Memristor Update and Video

The discovery of the memristor derives from the search for a rigorous mathematical foundation for electronics by a young electronics engineer at the University of California, Berkeley, Leon O. Chua. Chua’s analysis suggested there was a fourth foundational circuit element missing from the standard trio of resistor, capacitor and inductor. He called it “memristor.” In 1971, he published a seminal paper on this missing basic circuit element.

...Jumping forward to 2010, the work of Dr. Wei Lu’s University of Michigan team now confirms that memristor circuits indeed behave like synapses. Lu’s team used a mixture of silicon and silver to join two metal electrodes, mimicking how synapses allow neurons to learn new firing patterns — not unlike a slime mold’s ability to anticipate events. The timing of electrical signals in two neurons anticipates how later messages can jump across the synapse between them. When a pair fires, the given synapse becomes more likely to pass later messages between the two. “Cells that fire together, wire together,” says Lu.

Just like a synapse, the memristor changes its resistance in varying levels. Dr. Lu found that memristors can simulate synapses because electrical synaptic connections between two neurons can seemingly strengthen or weaken depending on when the neurons fire. “The memristor mimics synaptic action,” Lu concludes. Dr. Nadine Gergel-Hackett at NIST acknowledges the Michigan team’s successful creation of a brain synapse analog. “This work is a large step towards the realization of biology-inspired computing,” she says. _hplus

This electronic approach to an artificial synapse may help in the quest to build a bottom-up artificial brain. The neo-cortex contains about 10 billion neurons, with each neuron making approximately 10,000 connections (or more). The synaptic approach to cognition is only one of several approaches that neuroscientists and cognitive scientists have taken. But it is a fairly good place to start.

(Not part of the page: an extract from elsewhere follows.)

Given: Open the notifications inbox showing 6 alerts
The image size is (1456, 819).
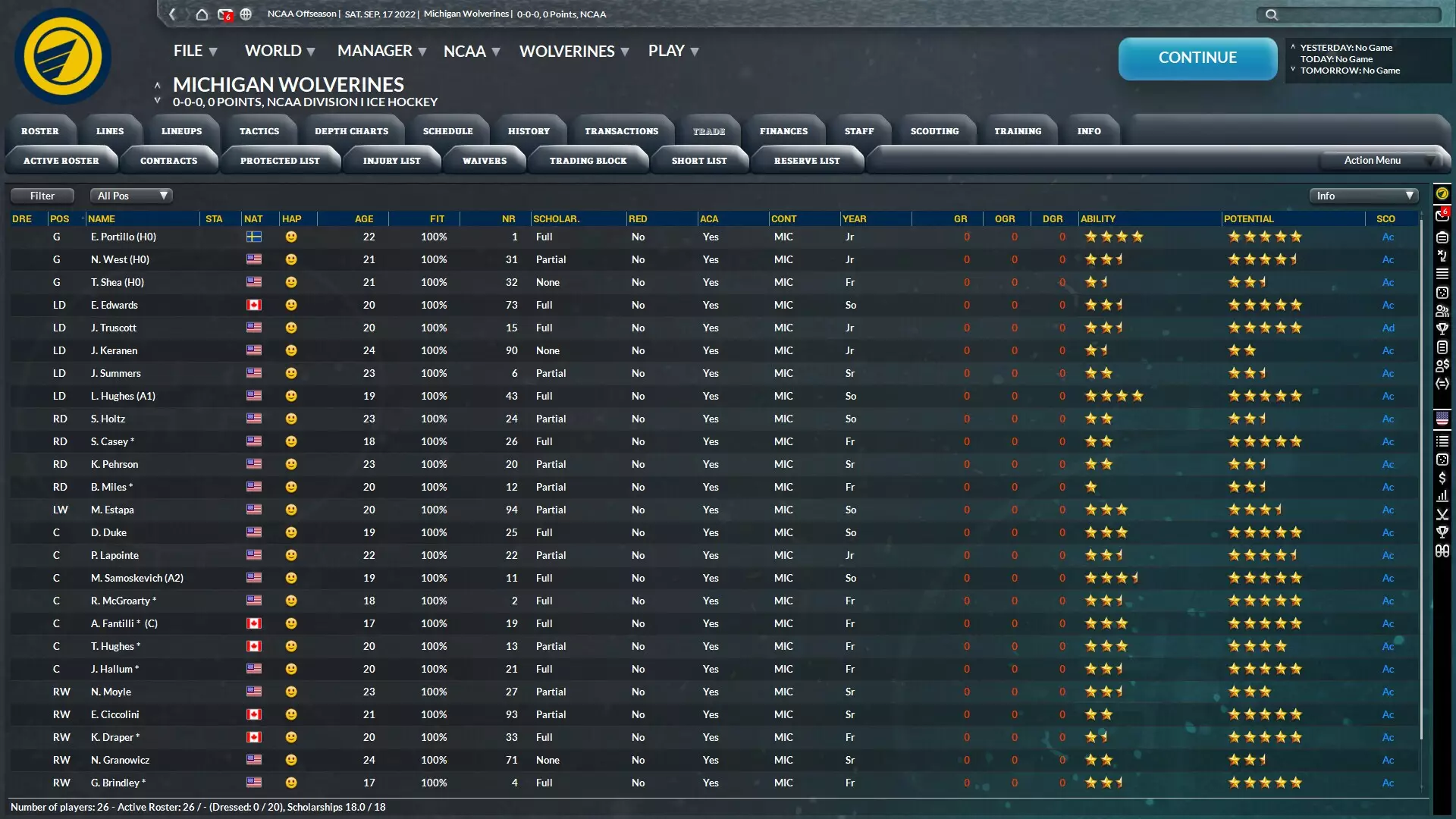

Neurons are also connected to each other via "gap junctions" -- direct ion exchange pathways between neurons. Other cells are also involved intimately with neuronal function -- the glial cells. No one actually understands how the brain generates cognitive activity, or consciousness.

But if scientists can create realistic artificial brains that can be tested and monitored in exquisite detail at every stage of input, output, and anything in between, it is quite likely that we will learn something.